Mahrer Anne · Nationalrat · 2015-09-16
Mahrer Anne · Nationalrat · Genf · Grüne Fraktion · 2015-09-16
Wortprotokoll
Le groupe des Verts, vous l'aurez compris, se réjouit d'entrer en matière sur ces projets. En les acceptant, la Suisse rejoint la communauté internationale des pays qui à l'avenir échangeront automatiquement des informations fiscales. La communication aux autorités fiscales, par des instituts financiers, de données déterminantes sur les comptes qu'ils gèrent permettra de lutter efficacement contre la fraude et l'évasion fiscale. De nombreux pays vont mettre cet échange automatique de renseignements en oeuvre dès 2017/18, sur une base de réciprocité. Les Verts travaillent dans ce sens depuis plusieurs années et se félicitent donc de cette avancée politique.
Les deux rapporteurs nous l'ont rappelé, lors de l'examen préalable, la commission s'est posé l'importante question de la constitutionnalité de l'échange automatique d'informations. Il semble tout à fait clair que l'Office fédéral de la justice a rendu un avis favorable, auquel se sont ajoutés l'avis et l'expertise du professeur Matteotti, rendus depuis lors publics. Ces deux documents confirment donc la constitutionnalité du projet.
En ce qui concerne la protection de la sphère privée, les Etats partenaires doivent respecter certaines conditions. Les [PAGE 1613] voies de droit et l'attribution des compétences en cas de modification de l'échange automatique de renseignements ont également été jugées conformes à la Constitution. Les Verts ne voient donc pas de raison de remettre ces résultats en cause, pour autant bien sûr que la protection des données soit assurée.
Il est intéressant de constater que la Suisse n'introduit pas ces innovations librement, ce que confirme le prochain point à l'ordre du jour. En résumé, il aura fallu céder à la pression de l'étranger. En raison de la crise financière, les Etats étrangers n'ont plus aucune tolérance à l'égard des règles fiscales suisses favorisant l'évasion fiscale. L'Organisation de coopération et de développement économiques - mais également le Luxembourg, l'Autriche et la Grande-Bretagne - a contraint la Suisse à changer ses méthodes.
La Suisse est d'autre part engagée dans une procédure spéciale avec les Etats-Unis. Lors des discussions sur l'accord FATCA, le groupe des Verts avait plaidé en faveur du modèle pour lequel avait opté la majorité des autres pays. Nous n'avons malheureusement pas été suivis, ce qui explique la situation actuelle, qui contraint les instituts financiers à emprunter deux pistes à la fois. Cela aura pu être évité. Il s'agit maintenant de corriger la situation par de nouvelles négociations.

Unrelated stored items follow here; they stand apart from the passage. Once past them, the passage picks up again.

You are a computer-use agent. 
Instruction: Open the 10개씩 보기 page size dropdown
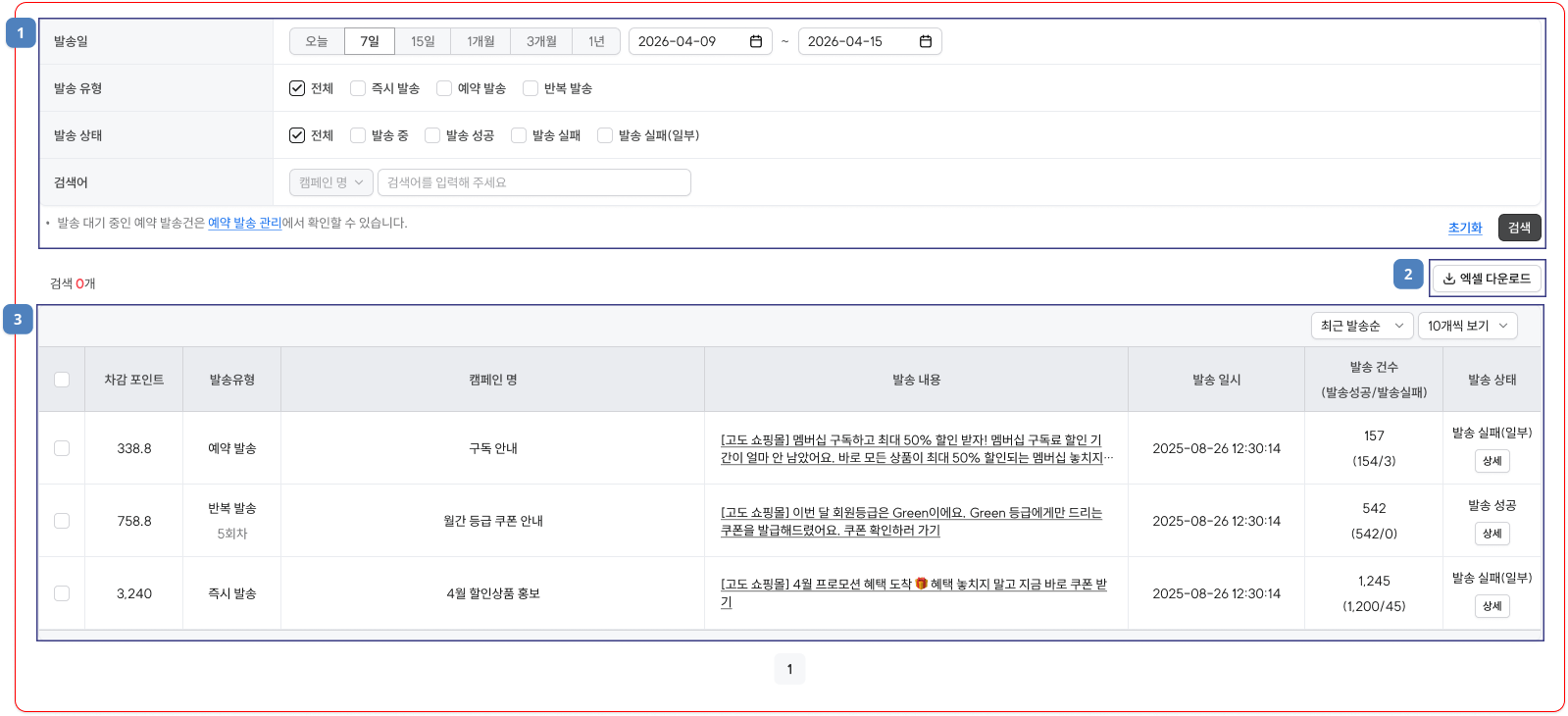tap(1468, 326)
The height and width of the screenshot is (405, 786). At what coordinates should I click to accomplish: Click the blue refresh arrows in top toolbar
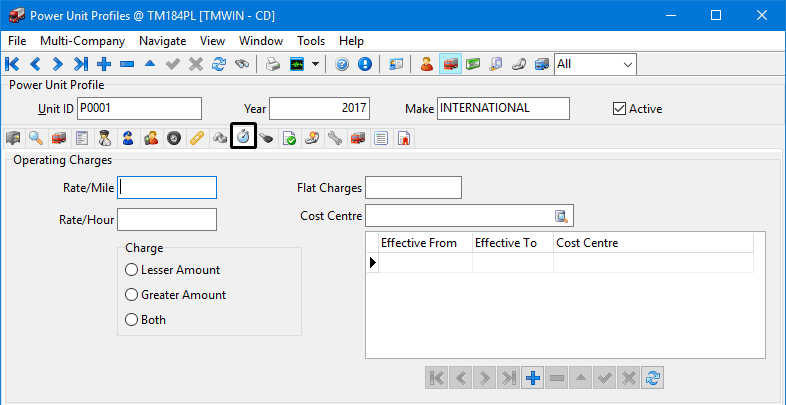coord(219,64)
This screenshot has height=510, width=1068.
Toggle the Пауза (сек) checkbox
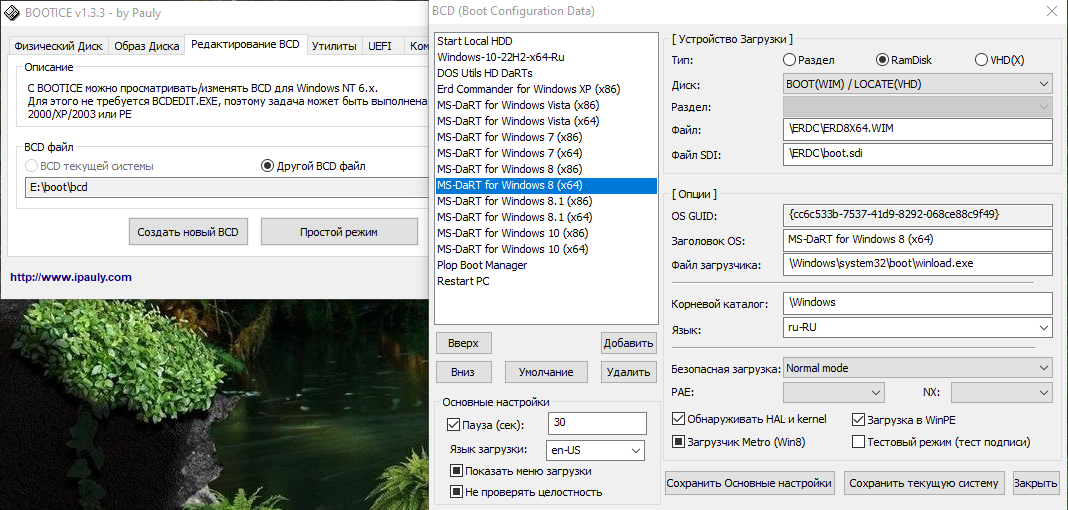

La Suisse s'est longtemps et obstinément opposée à l'échange automatique de renseignements. Vous vous souvenez certainement des déclarations de l'ancien conseiller fédéral Merz, Monsieur Schelbert vient de les rappeler: l'étranger se casserait les dents sur le secret bancaire suisse. Or l'étranger n'a pas lâché prise et le secret bancaire s'effondre. La partie s'est jouée beaucoup plus rapidement que prévu. Ce dont nous sommes témoins aujourd'hui était impensable il y a encore dix ans. La menace d'inscrire à nouveau la Suisse sur une liste ou une autre a fonctionné. Malgré cela, le groupe UDC nous propose de ne pas entrer en matière; il pourra ainsi se vanter d'avoir été l'ultime défenseur de l'ancien secret bancaire. En effet, le secteur financier et les cantons soutiennent le projet, comme l'a rappelé Monsieur Schelbert.
En commission, les représentants de l'UDC n'ont présenté aucune alternative réaliste. Ils ont juste évoqué l'impôt libératoire. Il y a quinze ans, cette idée aurait pu avoir sa chance, mais il n'est pas sérieux de la présenter aujourd'hui. Le train est parti, et même bien parti, vers l'échange automatique d'informations.
Le débat actuel ne porte pas sur l'échange automatique de renseignements dans notre pays. Le groupe des Verts y est pourtant favorable, étant convaincu que son introduction n'est qu'une question de temps. Il n'est en effet pas acceptable que nos autorités fiscales disposent, par les voies étrangères, d'informations dont elles puissent se servir.
Le groupe des Vert vous recommande bien sûr d'entrer en matière et de rejeter les propositions émanant de l'UDC.